Simón Bolívar International Bridge, Internationale Brücke an der Grenze zwischen Kolumbien und Venezuela.
Die Simón-Bolívar-Brücke ist eine Straßenbrücke über den Táchira-Fluss, die San Antonio del Táchira in Venezuela mit Villa del Rosario in Kolumbien verbindet. Die aus Stahlbeton errichtete Spannweite misst 315 Meter (1033 Fuß) in der Länge und 7,3 Meter (24 Fuß) in der Breite, mit Mautstellen auf beiden Enden.
Die Brücke wurde 1962 als erste dauerhafte Straßenverbindung zwischen den Nachbarländern in dieser Grenzregion von Táchira und Norte de Santander eingeweiht. Jahrzehnte später wurde sie während der venezolanischen Krise zu einem Hauptweg für Menschen auf der Suche nach Versorgung und neuen Perspektiven.

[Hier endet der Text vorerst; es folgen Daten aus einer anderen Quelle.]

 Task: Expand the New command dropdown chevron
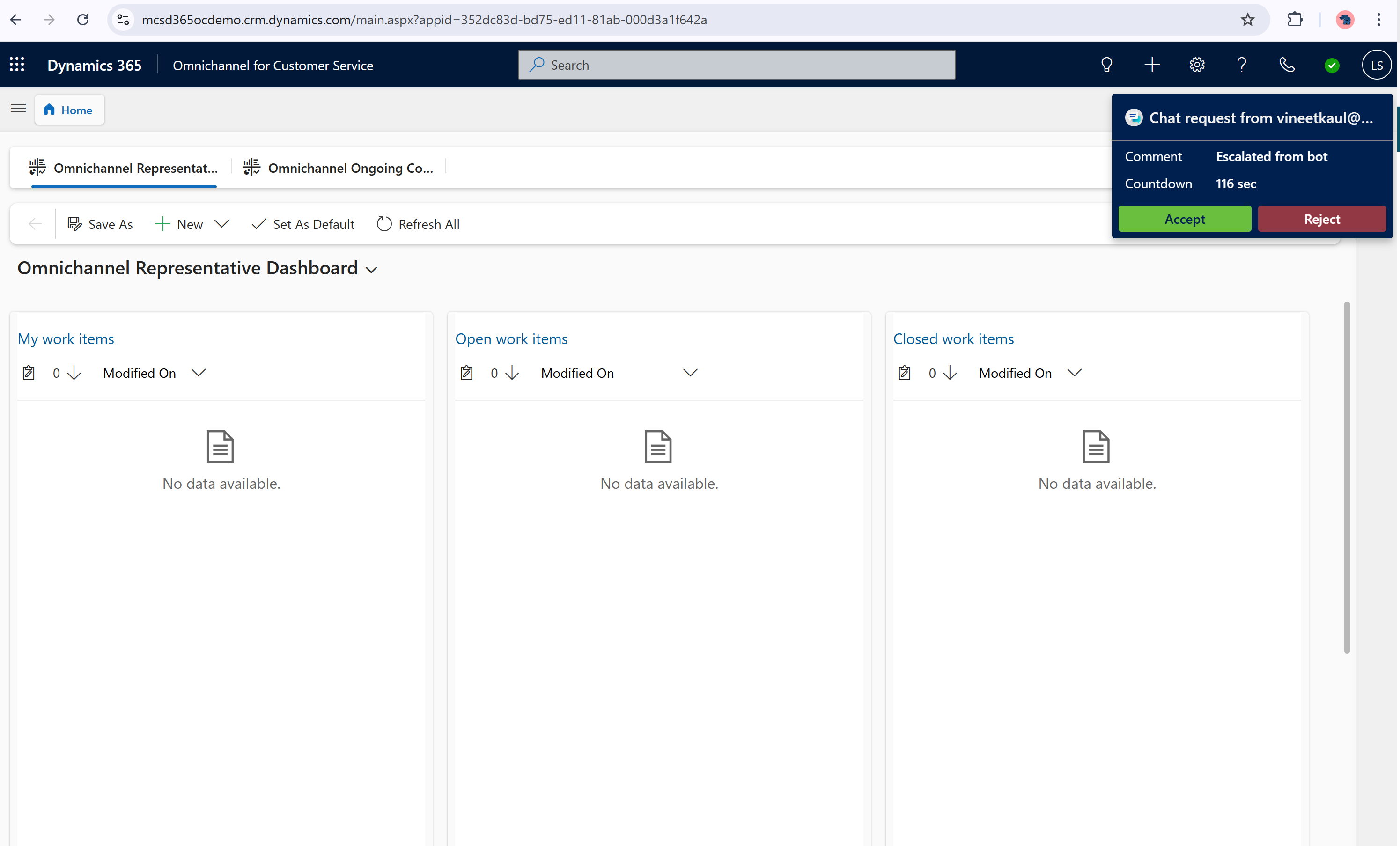tap(223, 224)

Die Brücke trägt den Namen des südamerikanischen Befreiers und wird von Bewohnern beider Ufer für tägliche Besorgungen, Familienbesuche und kleinere Handelsgeschäfte genutzt. An den Zugängen sieht man Grenzbeamte, Geldwechsler und Verkäufer, die den Rhythmus des täglichen Grenzverkehrs prägen.

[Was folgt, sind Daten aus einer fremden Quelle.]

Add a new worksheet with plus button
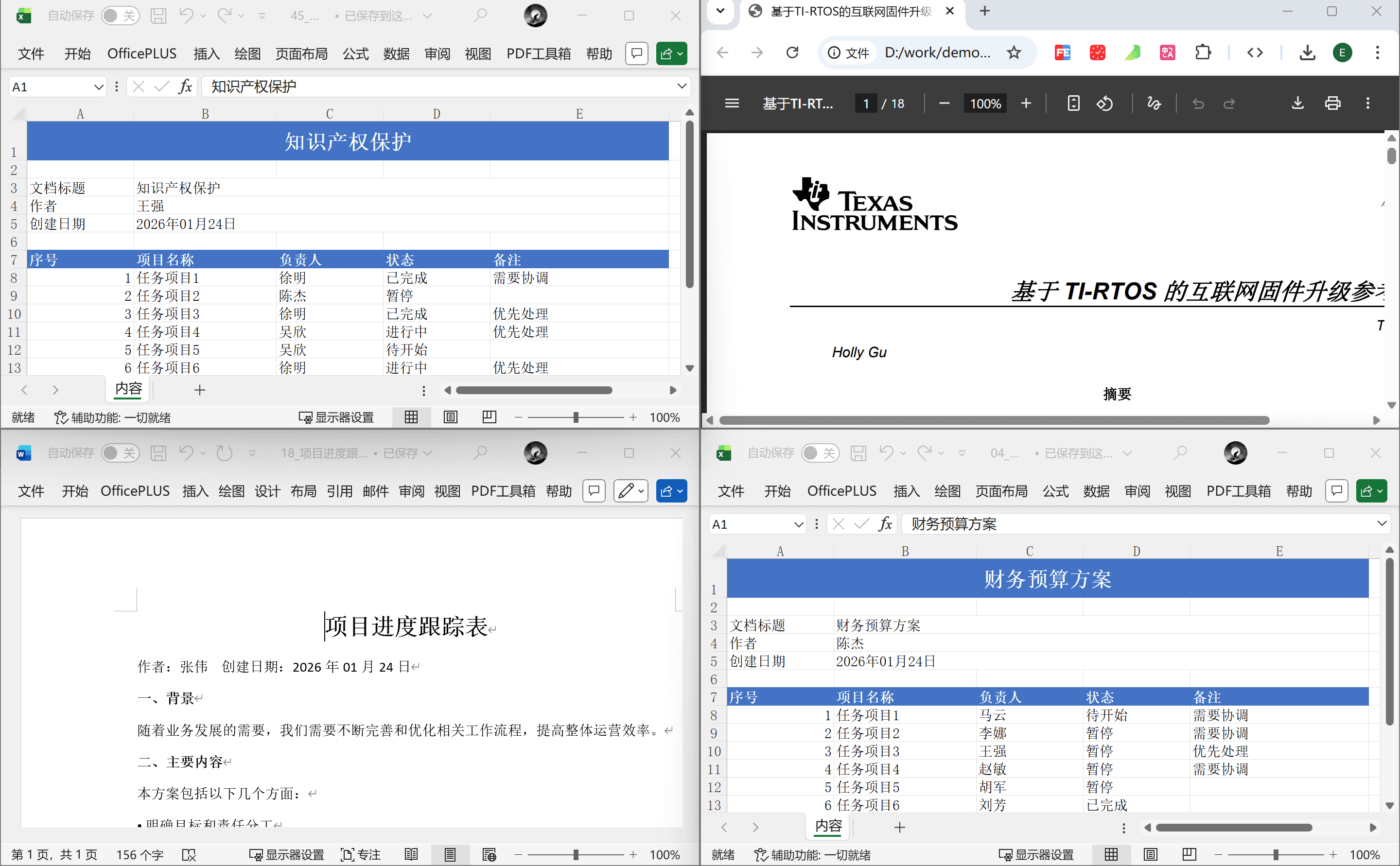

Fußgänger können die Brücke kostenlos überqueren, während Fahrzeuge an den Kontrollpunkten Gebühren entrichten müssen. Die Wartezeiten variieren je nach Grenzaktivität und Tageszeit, weshalb ein früher Morgen oft weniger gedrängt ist.
Während der Grenzschließungen blieb die Brücke für Fußgänger teils geöffnet, während Fahrzeuge gesperrt waren, was zu langen Menschenschlangen über den Fluss führte. Diese Szenen machten den Übergang zu einem weltweit bekannten Symbol für Migrationsbewegungen in der Region.